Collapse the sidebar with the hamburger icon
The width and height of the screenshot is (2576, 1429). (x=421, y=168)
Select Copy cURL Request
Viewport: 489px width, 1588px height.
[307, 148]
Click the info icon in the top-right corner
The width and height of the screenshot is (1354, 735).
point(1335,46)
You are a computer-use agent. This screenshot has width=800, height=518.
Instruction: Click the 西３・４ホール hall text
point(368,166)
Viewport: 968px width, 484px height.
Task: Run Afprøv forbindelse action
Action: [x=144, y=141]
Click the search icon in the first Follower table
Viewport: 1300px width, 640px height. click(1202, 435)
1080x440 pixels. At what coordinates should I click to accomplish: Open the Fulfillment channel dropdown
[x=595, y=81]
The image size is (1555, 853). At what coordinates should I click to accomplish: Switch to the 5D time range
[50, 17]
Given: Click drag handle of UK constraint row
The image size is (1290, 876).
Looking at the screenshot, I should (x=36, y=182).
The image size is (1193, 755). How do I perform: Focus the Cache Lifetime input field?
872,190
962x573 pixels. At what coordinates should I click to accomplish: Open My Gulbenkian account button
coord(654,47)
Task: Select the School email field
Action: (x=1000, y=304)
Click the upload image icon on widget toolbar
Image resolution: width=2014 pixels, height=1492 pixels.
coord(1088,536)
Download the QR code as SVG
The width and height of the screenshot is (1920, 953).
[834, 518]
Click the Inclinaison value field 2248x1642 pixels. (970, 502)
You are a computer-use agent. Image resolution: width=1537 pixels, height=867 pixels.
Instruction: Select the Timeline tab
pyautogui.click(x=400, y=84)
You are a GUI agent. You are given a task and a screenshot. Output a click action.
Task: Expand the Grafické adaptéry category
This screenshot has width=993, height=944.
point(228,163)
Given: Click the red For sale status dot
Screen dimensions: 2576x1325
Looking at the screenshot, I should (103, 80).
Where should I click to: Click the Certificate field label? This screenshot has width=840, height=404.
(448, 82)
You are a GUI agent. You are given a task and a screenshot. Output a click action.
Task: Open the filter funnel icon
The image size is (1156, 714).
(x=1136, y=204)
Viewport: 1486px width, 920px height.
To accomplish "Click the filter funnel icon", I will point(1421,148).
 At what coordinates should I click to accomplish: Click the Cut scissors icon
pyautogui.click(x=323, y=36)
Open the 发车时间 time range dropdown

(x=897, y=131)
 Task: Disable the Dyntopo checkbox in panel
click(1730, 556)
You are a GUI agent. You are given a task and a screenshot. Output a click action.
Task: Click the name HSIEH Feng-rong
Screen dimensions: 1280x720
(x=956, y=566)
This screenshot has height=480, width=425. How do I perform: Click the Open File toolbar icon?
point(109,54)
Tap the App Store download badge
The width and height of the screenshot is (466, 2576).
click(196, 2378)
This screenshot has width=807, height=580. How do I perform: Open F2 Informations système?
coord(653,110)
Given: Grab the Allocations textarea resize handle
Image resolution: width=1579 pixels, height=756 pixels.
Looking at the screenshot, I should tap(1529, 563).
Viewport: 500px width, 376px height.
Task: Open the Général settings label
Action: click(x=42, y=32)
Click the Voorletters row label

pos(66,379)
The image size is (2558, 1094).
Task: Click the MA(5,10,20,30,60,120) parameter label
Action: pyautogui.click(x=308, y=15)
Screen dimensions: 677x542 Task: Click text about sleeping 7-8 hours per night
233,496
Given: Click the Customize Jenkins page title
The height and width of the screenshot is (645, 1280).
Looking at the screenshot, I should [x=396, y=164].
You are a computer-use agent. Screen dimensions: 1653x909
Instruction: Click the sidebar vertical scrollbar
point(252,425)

----

• **WORK INSTRUCTIONS**
Gather every line above that contains the word "filter", and copy each one in full.

• **THE REPLY**
Task: Open the filter funnel icon
To accomplish "Click the filter funnel icon", I will point(1421,148).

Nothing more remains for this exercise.